Work instructions:
[1] In the text about Let It Come Down, where did Iha say many of the album's songs were written?
[2] From the text about Let It Come Down, extract word for word the passage that opens with the words containing "Iha had said" and closes with "as bonus tracks.".

Let It Come Down is the first solo album by American guitarist James Iha. It was released in 1998, during which Iha was still with the Smashing Pumpkins, before the release of Adore. Iha took on a more acoustic country sound reminiscent of the songs he contributed to the Pumpkins, notably shying away from the darker sound of Billy Corgan's songwriting.

Iha had said that the quieter tone of the songs reflected the fact that many of them were written in his hotel rooms during the Smashing Pumpkins tours, and he did not want to disturb other guests by playing too loudly.

"Be Strong Now" was released as a 4-track single, featuring the bonus studio tracks "Falling", "My Advice" and "Take Care", and as a two-track promo single where the other track is a 12-second call out hook. Both versions of the "Be Strong Now" single feature the same cover. There is also an extended promo version of the single called "Be Strong Now (With Intro)" lasting 3:35.

Additionally, the song "Jealousy" was released as a promo single, without any B-sides.

The album was remastered and re-issued in February 2012 with the three tracks previously released as B-sides added as bonus tracks.

Track listing

Personnel
 James Iha – vocals, acoustic and electric guitars, bass, producer, string arrangements, production
 Neal Casal – harmony vocal, electric guitar
 Greg Leisz – pedal steel, lap steel and electric guitars, bass on "Lover, Lover"
 Adam Schlesinger – piano, bass on "Country Girl"
 Solomon Snyder – bass
 John Ginty – Hammond organ, piano
 Matt Walker – drums, percussion
 Curt Bisquera – percussion
 Eric Remschneider – cello
 James Sanders – violin
 Stacia Spencer – violin on "Silver String"
 Jim Goodwin – saxophone on "Jealousy"

Listing:
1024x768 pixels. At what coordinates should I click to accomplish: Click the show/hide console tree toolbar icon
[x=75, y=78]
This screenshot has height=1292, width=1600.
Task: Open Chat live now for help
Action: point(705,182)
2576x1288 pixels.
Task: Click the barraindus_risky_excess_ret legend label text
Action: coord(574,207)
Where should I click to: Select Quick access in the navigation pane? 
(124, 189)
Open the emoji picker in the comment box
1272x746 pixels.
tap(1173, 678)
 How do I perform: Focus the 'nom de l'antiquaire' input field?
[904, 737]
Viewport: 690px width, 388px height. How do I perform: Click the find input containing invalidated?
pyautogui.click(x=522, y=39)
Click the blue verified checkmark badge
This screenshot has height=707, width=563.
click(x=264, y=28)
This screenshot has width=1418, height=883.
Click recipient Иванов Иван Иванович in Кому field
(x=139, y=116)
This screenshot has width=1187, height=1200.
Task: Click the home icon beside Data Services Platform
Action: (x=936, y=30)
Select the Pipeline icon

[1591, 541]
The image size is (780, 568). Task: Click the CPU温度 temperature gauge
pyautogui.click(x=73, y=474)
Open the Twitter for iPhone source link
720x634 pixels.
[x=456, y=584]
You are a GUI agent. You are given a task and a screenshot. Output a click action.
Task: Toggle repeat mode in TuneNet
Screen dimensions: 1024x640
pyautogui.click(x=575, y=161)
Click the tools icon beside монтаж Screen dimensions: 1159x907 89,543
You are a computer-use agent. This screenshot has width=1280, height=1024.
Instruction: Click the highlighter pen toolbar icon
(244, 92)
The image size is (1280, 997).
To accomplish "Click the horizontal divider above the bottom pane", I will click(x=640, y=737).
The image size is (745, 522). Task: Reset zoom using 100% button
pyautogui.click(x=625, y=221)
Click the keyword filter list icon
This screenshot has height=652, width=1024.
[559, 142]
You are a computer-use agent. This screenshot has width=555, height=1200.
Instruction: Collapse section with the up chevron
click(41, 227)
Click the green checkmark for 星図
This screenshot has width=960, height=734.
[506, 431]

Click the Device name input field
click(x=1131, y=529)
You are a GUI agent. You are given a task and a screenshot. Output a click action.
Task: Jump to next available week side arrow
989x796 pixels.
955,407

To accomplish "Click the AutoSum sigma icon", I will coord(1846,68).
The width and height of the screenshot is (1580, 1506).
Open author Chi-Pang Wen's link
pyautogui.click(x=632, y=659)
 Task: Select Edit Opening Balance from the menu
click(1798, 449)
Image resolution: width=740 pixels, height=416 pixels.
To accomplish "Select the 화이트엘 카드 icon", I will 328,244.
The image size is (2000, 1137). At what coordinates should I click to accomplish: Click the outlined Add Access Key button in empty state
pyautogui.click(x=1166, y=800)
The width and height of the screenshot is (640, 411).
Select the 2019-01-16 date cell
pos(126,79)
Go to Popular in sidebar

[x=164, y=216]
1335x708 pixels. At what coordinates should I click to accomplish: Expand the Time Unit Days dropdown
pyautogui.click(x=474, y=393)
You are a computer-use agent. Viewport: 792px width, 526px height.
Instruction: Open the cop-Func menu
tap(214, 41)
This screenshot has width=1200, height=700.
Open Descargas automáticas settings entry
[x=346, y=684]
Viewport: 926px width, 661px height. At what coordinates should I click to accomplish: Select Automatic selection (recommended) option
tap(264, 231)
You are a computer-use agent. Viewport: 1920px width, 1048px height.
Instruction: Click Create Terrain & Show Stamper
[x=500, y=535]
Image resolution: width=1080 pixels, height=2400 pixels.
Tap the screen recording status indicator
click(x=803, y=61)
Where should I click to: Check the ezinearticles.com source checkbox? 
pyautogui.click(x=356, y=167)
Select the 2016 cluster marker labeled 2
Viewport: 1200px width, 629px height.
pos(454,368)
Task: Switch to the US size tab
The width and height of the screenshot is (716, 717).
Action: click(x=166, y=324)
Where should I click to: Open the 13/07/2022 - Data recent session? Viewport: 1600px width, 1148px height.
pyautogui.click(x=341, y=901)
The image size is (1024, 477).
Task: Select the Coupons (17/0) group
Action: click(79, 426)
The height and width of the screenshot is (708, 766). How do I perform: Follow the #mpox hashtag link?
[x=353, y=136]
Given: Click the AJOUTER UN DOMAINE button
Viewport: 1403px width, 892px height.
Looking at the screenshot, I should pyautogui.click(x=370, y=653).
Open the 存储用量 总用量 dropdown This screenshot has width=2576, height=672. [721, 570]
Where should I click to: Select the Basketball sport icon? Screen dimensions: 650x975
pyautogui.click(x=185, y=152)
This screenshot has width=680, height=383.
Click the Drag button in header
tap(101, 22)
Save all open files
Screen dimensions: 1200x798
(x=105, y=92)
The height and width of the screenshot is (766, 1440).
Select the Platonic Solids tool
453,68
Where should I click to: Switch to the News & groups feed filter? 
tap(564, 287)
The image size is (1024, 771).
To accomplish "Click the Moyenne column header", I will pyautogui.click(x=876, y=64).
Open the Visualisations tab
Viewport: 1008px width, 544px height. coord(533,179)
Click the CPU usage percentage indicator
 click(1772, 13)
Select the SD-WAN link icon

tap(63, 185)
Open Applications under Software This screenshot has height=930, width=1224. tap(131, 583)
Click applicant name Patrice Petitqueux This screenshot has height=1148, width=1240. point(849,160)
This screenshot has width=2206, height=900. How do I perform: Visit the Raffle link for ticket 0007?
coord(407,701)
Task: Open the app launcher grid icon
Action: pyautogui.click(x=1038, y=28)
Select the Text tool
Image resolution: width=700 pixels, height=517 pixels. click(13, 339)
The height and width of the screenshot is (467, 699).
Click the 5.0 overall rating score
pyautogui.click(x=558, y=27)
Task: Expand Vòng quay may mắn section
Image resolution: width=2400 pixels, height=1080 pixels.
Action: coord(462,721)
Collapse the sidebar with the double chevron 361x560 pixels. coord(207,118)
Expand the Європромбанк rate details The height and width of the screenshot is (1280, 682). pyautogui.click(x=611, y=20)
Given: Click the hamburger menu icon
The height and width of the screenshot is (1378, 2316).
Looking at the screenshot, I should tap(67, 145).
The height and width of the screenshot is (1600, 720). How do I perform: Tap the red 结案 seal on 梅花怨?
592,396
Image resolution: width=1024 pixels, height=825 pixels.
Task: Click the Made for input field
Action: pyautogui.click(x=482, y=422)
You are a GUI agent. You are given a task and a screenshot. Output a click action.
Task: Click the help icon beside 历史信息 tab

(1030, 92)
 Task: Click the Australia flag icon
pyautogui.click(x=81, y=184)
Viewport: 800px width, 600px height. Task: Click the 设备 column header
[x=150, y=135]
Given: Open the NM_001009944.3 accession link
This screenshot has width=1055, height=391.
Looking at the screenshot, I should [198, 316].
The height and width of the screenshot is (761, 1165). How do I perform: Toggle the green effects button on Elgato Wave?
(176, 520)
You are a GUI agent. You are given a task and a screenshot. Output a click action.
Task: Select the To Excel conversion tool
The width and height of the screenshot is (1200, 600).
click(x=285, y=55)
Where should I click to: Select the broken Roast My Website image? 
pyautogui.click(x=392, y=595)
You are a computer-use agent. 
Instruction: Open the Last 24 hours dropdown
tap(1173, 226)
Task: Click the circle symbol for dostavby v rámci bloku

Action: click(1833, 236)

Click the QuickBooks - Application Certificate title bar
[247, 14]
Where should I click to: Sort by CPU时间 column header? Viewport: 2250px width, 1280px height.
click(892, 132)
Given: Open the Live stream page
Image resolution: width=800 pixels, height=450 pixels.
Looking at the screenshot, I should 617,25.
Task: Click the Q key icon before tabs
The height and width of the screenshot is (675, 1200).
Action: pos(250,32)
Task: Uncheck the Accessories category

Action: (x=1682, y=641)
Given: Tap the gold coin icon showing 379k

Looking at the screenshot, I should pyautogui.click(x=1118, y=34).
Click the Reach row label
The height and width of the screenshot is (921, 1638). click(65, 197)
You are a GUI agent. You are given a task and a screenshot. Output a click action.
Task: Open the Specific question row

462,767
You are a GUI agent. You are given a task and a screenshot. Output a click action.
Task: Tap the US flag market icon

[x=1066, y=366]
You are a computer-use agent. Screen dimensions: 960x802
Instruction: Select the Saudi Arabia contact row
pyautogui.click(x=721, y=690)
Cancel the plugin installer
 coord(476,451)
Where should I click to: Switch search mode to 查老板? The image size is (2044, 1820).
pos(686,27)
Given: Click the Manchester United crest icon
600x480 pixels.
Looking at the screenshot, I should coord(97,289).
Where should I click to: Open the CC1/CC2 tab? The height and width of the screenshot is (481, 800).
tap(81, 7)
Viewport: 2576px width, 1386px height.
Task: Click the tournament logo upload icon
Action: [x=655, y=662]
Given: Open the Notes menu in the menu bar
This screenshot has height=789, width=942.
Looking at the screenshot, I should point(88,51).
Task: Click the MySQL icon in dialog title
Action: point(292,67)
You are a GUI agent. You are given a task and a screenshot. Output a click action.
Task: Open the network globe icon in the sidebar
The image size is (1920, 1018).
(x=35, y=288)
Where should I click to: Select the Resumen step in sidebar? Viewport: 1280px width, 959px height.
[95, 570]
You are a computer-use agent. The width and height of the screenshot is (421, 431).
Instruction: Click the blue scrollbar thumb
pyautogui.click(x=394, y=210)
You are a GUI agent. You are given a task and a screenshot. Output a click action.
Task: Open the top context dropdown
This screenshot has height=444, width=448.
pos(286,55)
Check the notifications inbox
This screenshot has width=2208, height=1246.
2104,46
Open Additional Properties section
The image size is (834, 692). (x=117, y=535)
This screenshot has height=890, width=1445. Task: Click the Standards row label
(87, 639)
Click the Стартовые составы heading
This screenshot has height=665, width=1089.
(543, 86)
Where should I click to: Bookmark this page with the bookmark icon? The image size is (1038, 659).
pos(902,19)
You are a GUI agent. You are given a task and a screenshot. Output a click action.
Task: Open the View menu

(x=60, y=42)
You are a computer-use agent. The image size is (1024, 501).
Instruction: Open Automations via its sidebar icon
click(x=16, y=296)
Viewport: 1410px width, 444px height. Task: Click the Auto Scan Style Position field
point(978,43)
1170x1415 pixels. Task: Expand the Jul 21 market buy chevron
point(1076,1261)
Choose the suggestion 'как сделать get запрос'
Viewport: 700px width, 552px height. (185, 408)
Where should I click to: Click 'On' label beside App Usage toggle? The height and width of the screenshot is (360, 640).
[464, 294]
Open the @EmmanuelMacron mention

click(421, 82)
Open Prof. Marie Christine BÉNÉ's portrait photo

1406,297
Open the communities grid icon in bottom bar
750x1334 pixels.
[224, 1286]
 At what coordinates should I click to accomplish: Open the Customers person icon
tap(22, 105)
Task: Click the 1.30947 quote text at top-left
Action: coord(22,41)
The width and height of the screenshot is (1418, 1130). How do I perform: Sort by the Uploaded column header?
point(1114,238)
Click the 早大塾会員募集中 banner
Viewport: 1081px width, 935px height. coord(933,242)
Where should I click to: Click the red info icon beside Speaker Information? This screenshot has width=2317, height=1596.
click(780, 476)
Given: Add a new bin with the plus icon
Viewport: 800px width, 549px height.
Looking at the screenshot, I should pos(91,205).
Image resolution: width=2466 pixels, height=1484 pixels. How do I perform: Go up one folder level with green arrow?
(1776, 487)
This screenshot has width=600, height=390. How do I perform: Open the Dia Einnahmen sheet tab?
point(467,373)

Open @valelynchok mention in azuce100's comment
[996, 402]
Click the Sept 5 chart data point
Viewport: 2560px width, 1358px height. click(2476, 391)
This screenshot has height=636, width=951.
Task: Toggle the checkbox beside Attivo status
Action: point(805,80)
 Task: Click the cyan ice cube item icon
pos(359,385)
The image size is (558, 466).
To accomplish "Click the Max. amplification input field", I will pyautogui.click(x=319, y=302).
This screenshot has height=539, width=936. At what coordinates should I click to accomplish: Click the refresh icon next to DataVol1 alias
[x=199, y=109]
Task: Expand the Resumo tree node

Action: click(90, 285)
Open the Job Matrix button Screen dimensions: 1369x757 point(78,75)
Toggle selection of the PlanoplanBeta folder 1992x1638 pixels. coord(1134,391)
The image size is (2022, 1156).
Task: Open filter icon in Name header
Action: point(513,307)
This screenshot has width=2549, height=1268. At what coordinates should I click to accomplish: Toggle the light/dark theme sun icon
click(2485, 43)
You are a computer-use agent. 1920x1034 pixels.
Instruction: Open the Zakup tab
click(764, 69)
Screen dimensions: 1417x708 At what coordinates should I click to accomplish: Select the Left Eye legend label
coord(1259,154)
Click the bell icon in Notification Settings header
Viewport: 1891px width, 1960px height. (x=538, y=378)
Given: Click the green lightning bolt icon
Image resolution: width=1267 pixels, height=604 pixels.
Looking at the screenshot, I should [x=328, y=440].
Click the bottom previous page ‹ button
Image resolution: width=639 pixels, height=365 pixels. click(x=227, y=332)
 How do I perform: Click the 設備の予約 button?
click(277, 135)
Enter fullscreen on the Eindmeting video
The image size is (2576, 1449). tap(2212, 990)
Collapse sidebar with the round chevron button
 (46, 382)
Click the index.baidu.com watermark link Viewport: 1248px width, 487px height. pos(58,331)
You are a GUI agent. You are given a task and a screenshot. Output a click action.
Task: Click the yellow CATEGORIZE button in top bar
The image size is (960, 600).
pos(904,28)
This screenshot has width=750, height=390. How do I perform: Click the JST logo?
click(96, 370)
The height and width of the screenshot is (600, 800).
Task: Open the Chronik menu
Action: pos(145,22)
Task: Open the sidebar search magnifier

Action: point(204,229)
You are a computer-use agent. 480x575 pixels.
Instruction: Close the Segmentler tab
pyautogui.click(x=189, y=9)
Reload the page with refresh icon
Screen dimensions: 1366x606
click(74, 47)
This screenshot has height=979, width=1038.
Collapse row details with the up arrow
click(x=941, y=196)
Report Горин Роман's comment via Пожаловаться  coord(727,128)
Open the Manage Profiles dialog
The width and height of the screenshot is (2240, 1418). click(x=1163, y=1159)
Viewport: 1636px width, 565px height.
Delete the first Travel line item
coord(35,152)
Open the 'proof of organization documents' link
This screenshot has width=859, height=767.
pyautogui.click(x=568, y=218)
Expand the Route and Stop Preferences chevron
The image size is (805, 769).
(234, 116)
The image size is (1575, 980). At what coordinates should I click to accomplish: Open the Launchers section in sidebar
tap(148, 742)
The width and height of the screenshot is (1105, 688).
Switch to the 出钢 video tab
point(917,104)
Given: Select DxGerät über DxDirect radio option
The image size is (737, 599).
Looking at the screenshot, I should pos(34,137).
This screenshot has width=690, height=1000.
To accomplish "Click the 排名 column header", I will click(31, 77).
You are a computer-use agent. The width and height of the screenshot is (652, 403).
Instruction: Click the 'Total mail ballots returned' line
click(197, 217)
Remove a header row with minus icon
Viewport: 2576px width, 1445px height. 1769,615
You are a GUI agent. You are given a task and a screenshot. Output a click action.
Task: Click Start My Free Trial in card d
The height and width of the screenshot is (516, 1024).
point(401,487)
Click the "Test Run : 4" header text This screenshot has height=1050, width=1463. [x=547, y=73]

Per-task answers:
[1] In his hotel rooms during the Smashing Pumpkins tours.

[2]
Iha had said that the quieter tone of the songs reflected the fact that many of them were written in his hotel rooms during the Smashing Pumpkins tours, and he did not want to disturb other guests by playing too loudly.

"Be Strong Now" was released as a 4-track single, featuring the bonus studio tracks "Falling", "My Advice" and "Take Care", and as a two-track promo single where the other track is a 12-second call out hook. Both versions of the "Be Strong Now" single feature the same cover. There is also an extended promo version of the single called "Be Strong Now (With Intro)" lasting 3:35.

Additionally, the song "Jealousy" was released as a promo single, without any B-sides.

The album was remastered and re-issued in February 2012 with the three tracks previously released as B-sides added as bonus tracks.